Our domain entity model looks like this:

The following test will be use for validating various result set fetching behaviors:

@Test
public void testFetchSize() {
    doInTransaction(session -> {
        int batchSize = batchSize();
        for(int i = 0; i < itemsCount(); i++) {
            Post post = new Post(String.format(
                "Post no. %d", i));
            int j = 0;
            post.addComment(new Comment(
                    String.format(
                "Post comment %d:%d", i, j++)));
            post.addComment(new Comment(
                    String.format(
                "Post comment %d:%d", i, j++)));
            session.persist(post);
            if(i % batchSize == 0 && i > 0) {
                session.flush();
                session.clear();
            }
        }
    });
 
    long startNanos = System.nanoTime();
    LOGGER.info("Test fetch size");
    doInTransaction(session -> {
        List posts = session.createQuery(
            "select p " +
            "from Post p " +
            "join fetch p.comments ")
        .list();
        LOGGER.info("{}.fetched {} entities",
            getClass().getSimpleName(),
            posts.size());
 
    });
    LOGGER.info("{}.testFetch took {} millis",
        getClass().getSimpleName(),
        TimeUnit.NANOSECONDS.toMillis(
            System.nanoTime() - startNanos
    ));
}

To configure Hibernate to use an explicit Statement fetchSize, we need to set the following Hibernate property:

1	`properties.put("hibernate.jdbc.fetch_size", fetchSize());`

Every test will insert 5000 Post entities, each one having 2 Comments.

One commercial database

The first tests are run against a commercial database with the following results:

Fetch Size	Duration [millis]
1	1190
10	640
100	481
1000	459
10000	449
Default (10)	545

The larger the fetch size, the less round trips are required for fetching the whole result set.
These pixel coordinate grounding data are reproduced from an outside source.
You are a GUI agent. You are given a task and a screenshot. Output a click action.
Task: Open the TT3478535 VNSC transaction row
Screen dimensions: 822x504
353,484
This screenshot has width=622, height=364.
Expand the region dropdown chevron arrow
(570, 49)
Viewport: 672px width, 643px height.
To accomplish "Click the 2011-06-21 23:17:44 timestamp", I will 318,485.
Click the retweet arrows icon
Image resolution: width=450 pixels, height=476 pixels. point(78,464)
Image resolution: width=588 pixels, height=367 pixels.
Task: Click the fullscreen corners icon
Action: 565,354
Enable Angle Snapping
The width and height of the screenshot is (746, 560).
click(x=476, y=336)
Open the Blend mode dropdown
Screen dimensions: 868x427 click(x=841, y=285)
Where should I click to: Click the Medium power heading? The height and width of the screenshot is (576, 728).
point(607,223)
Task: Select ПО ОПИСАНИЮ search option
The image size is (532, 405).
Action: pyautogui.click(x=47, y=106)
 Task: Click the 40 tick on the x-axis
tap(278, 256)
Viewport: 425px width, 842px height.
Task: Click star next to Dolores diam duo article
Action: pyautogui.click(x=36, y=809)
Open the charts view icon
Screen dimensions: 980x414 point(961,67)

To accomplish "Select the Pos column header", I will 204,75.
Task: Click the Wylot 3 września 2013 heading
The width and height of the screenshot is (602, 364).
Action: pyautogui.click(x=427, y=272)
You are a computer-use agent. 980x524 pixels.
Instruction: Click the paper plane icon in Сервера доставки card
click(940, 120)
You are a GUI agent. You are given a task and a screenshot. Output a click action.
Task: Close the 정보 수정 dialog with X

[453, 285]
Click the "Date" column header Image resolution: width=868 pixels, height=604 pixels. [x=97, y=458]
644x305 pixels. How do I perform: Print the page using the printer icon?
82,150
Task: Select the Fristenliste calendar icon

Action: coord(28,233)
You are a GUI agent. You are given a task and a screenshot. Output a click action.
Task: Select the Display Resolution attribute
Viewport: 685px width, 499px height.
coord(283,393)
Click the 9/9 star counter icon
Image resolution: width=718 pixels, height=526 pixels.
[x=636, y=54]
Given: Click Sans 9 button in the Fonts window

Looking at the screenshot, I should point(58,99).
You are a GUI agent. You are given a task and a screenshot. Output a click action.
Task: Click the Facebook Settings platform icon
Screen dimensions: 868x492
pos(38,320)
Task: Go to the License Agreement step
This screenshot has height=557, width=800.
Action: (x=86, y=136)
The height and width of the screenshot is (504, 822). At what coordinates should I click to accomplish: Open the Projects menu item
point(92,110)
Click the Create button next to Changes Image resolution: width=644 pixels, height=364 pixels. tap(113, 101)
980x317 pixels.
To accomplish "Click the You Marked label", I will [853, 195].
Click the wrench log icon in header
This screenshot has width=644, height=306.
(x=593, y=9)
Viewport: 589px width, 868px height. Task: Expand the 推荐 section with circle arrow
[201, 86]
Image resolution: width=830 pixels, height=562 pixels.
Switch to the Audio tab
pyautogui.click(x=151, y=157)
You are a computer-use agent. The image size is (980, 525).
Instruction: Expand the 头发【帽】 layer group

If the returned rows contain many columns, a larger fetch size would require proportionally larger database buffers.

PostgreSQL

The second test round is run against PostgreSQL 9.4 with the following results:

Fetch Size	Duration [millis]
1	1181
10	572
100	485
1000	458
10000	437
Default (all)	396

The default fetch size yields the best result, even when the fetchSize is equal to the total number of rows being returned. Since there is no upper-bound buffer limit, the default fetch size can cause OutOfMemoryError issues when retrieving large result sets.

Conclusion

While most database serves don’t impose a default upper limit for the result set fetch size, it’s a good practice to limit the whole result set (if requirements allow it). A limited size result set should address the unbounded fetch size shortcoming, while ensuring predictable response times even when the queried data grows gradually. The shorter the queries, the quicker the row-level locks are released and the more scalable the data access layer becomes.